--- What you have to do ---
Every record must be restated exactly as written.
Information given: Begin
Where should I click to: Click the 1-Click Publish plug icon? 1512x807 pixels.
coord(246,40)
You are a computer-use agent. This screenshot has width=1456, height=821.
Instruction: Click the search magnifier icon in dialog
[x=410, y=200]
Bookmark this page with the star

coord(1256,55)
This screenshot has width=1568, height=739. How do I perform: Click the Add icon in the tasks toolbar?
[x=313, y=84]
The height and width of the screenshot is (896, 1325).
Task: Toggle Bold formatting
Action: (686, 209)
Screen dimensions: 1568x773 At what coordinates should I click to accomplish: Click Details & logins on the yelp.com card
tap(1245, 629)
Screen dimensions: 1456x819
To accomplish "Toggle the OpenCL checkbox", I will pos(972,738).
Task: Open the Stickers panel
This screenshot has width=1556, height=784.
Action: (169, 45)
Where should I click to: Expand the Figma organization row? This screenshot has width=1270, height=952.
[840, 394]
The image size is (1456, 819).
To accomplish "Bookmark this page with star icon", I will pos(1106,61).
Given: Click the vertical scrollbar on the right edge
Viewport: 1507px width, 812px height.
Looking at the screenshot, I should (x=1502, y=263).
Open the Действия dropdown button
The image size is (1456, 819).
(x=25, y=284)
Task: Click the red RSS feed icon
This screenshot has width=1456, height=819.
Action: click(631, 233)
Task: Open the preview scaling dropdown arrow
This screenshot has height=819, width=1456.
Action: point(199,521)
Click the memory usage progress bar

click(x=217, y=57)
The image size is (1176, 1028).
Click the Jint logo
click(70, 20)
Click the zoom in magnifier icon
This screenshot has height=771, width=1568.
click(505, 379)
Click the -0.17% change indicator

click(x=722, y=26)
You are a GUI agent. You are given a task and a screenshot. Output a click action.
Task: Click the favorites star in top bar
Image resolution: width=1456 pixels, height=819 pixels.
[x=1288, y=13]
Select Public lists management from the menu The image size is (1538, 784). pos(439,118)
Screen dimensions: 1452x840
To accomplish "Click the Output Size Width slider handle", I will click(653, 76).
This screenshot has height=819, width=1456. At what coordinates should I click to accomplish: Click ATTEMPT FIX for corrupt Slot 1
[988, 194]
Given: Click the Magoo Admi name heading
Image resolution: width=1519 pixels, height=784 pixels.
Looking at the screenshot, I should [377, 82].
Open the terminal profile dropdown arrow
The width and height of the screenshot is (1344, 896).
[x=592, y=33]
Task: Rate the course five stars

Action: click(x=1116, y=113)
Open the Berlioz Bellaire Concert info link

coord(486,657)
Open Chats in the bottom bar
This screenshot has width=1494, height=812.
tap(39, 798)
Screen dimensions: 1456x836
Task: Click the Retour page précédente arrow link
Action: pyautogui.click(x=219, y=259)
Information given: End
--- Exercise response ---
Where should I click to: Click the 1-Click Publish plug icon? 1512x807 pixels.
coord(246,40)
You are a computer-use agent. This screenshot has width=1456, height=821.
Instruction: Click the search magnifier icon in dialog
[x=410, y=200]
Bookmark this page with the star

coord(1256,55)
This screenshot has width=1568, height=739. How do I perform: Click the Add icon in the tasks toolbar?
[x=313, y=84]
The height and width of the screenshot is (896, 1325).
Task: Toggle Bold formatting
Action: (686, 209)
Screen dimensions: 1568x773 At what coordinates should I click to accomplish: Click Details & logins on the yelp.com card
tap(1245, 629)
Screen dimensions: 1456x819
To accomplish "Toggle the OpenCL checkbox", I will pos(972,738).
Task: Open the Stickers panel
This screenshot has width=1556, height=784.
Action: (169, 45)
Where should I click to: Expand the Figma organization row? This screenshot has width=1270, height=952.
[840, 394]
The image size is (1456, 819).
To accomplish "Bookmark this page with star icon", I will pos(1106,61).
Given: Click the vertical scrollbar on the right edge
Viewport: 1507px width, 812px height.
Looking at the screenshot, I should (x=1502, y=263).
Open the Действия dropdown button
The image size is (1456, 819).
(x=25, y=284)
Task: Click the red RSS feed icon
This screenshot has width=1456, height=819.
Action: click(631, 233)
Task: Open the preview scaling dropdown arrow
This screenshot has height=819, width=1456.
Action: point(199,521)
Click the memory usage progress bar

click(x=217, y=57)
The image size is (1176, 1028).
Click the Jint logo
click(70, 20)
Click the zoom in magnifier icon
This screenshot has height=771, width=1568.
click(505, 379)
Click the -0.17% change indicator

click(x=722, y=26)
You are a GUI agent. You are given a task and a screenshot. Output a click action.
Task: Click the favorites star in top bar
Image resolution: width=1456 pixels, height=819 pixels.
[x=1288, y=13]
Select Public lists management from the menu The image size is (1538, 784). pos(439,118)
Screen dimensions: 1452x840
To accomplish "Click the Output Size Width slider handle", I will click(653, 76).
This screenshot has height=819, width=1456. At what coordinates should I click to accomplish: Click ATTEMPT FIX for corrupt Slot 1
[988, 194]
Given: Click the Magoo Admi name heading
Image resolution: width=1519 pixels, height=784 pixels.
Looking at the screenshot, I should [377, 82].
Open the terminal profile dropdown arrow
The width and height of the screenshot is (1344, 896).
[x=592, y=33]
Task: Rate the course five stars

Action: click(x=1116, y=113)
Open the Berlioz Bellaire Concert info link

coord(486,657)
Open Chats in the bottom bar
This screenshot has width=1494, height=812.
tap(39, 798)
Screen dimensions: 1456x836
Task: Click the Retour page précédente arrow link
Action: pyautogui.click(x=219, y=259)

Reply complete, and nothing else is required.